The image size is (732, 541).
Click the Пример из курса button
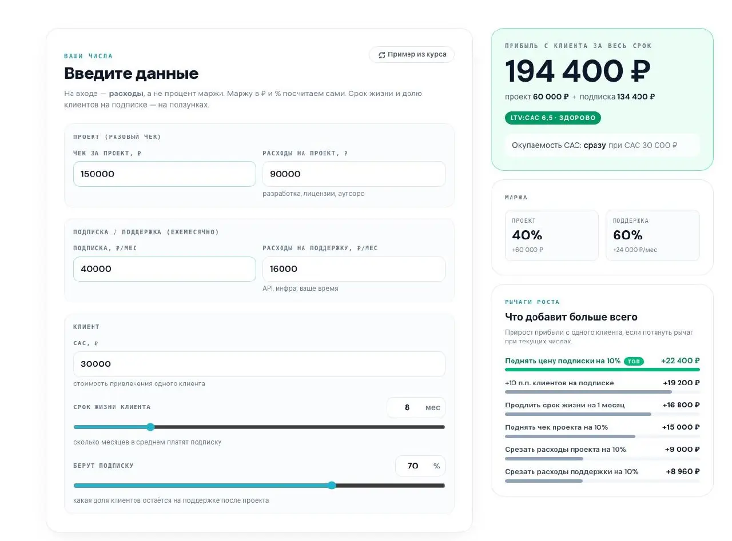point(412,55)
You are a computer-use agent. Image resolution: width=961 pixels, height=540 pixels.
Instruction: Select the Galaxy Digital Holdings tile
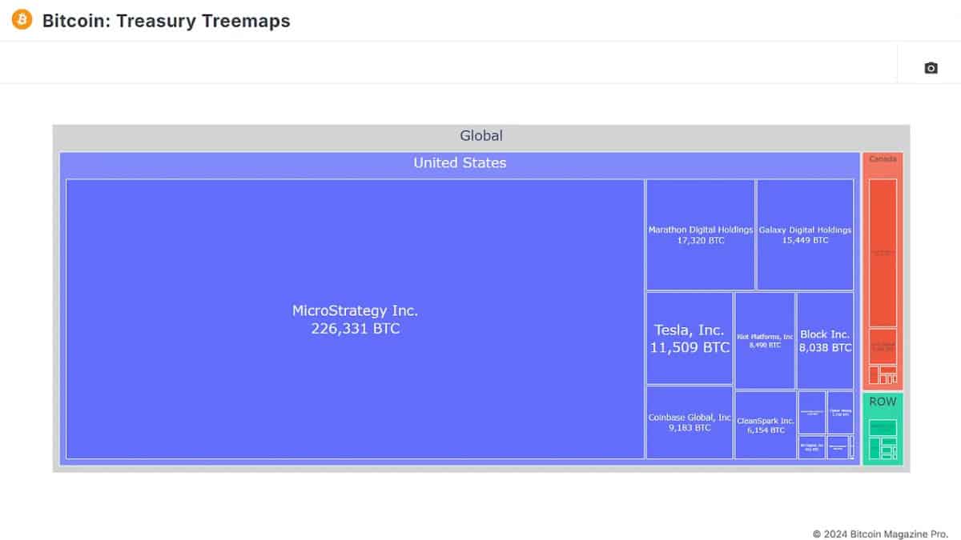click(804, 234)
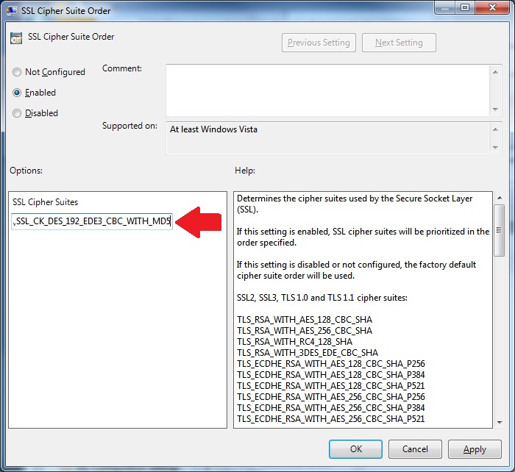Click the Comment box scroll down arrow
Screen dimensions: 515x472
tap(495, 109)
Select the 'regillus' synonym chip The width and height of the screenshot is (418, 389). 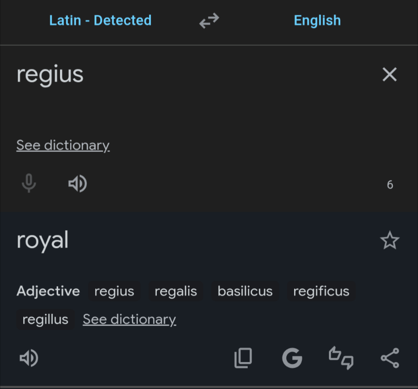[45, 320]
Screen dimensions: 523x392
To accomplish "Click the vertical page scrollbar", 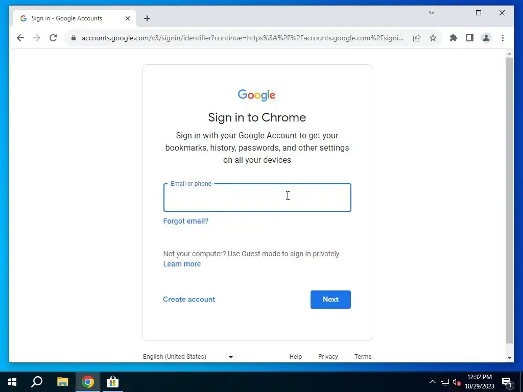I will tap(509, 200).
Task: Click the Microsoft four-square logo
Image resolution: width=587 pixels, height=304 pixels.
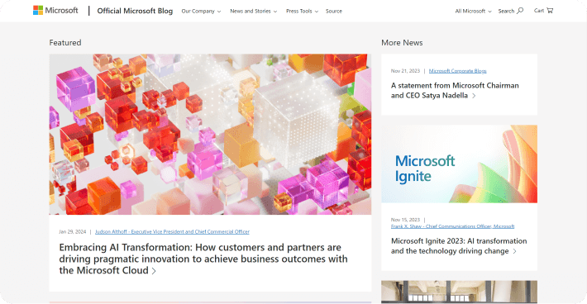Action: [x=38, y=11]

◆ ◆ ◆ ◆ ◆ ◆ ◆

### [PROBLEM TO WORK ON]
Pictures are not part of the copy; reproduce exactly and only the lines from the line containing "Image resolution: width=587" through the end of the listing.

### [RESPONSE AREA]
Image resolution: width=587 pixels, height=304 pixels.
Action: [x=38, y=11]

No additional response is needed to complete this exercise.